Intentó deslizarme el cuchillo entre los labios, pero yo, que nunca tuve miedo de sus locuras, insistí en que sabía muy mal y no lo tragaría.

‑¡Diablo! ‑exclamó, soltándome de pronto‑. Ahora me doy cuenta de que aquel granuja no es Hareton. Perdona, Elena. Si lo fuera, merecería que le desollaran vivo por no venir a saludarme y estarse ahí chillando como si yo fuera un espectro. Ven aquí, desnaturalizado engendro. Yo te enseñaré a engañar a un padre crédulo y bondadoso. Oye, Elena: ¿no es cierto que este chico estaría mejor sin orejas? El cortárselas hace más feroces a los perros, y a mí me gusta la ferocidad. Dame las tijeras. Apreciar tanto las orejas, constituye una afectación diabólica. No por dejar de tenerlas dejaríamos de ser unos asnos. Cállate, niño... ¡Anda, pero si es mi nene! Sécate los ojos, y bésame, pequeño mío. ¿Cómo? ¿No quieres? ¡Bésame, Hareton; bésame, condenado! Señor, ¿cómo habré podido engendrar monstruo semejante? Le voy a romper el cráneo...

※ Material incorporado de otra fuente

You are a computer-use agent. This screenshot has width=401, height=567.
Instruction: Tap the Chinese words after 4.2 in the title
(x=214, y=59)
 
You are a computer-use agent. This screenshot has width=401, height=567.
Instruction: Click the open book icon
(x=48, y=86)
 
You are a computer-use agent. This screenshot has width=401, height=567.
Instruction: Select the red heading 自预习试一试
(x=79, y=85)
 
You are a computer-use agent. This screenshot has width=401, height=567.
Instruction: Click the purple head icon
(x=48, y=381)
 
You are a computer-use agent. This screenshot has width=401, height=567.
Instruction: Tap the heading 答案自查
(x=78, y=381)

Hareton se debatía entre los brazos de su padre, llorando y pataleando, y redobló sus gritos cuando Hindley se lo llevó a lo alto de la escalera y le suspendió en el aire. Le grité que iba a asustar al niño, y me apresuré a correr para salvarle. Al llegar arriba, Hindley se había asomado a la barandilla escuchando un rumor que sentía abajo, y casi había olvidado a Hareton.

‑¿Quién va? ‑preguntó, sintiendo que alguien se acercaba al pie de la escalera.

Reconocí las pisadas de Heathcllff, y me asomé para hacerle señas de que se detuviese. Pero en el momento en que dejé de mirar al niño, éste hizo un brusco movimiento y cayó al vacio.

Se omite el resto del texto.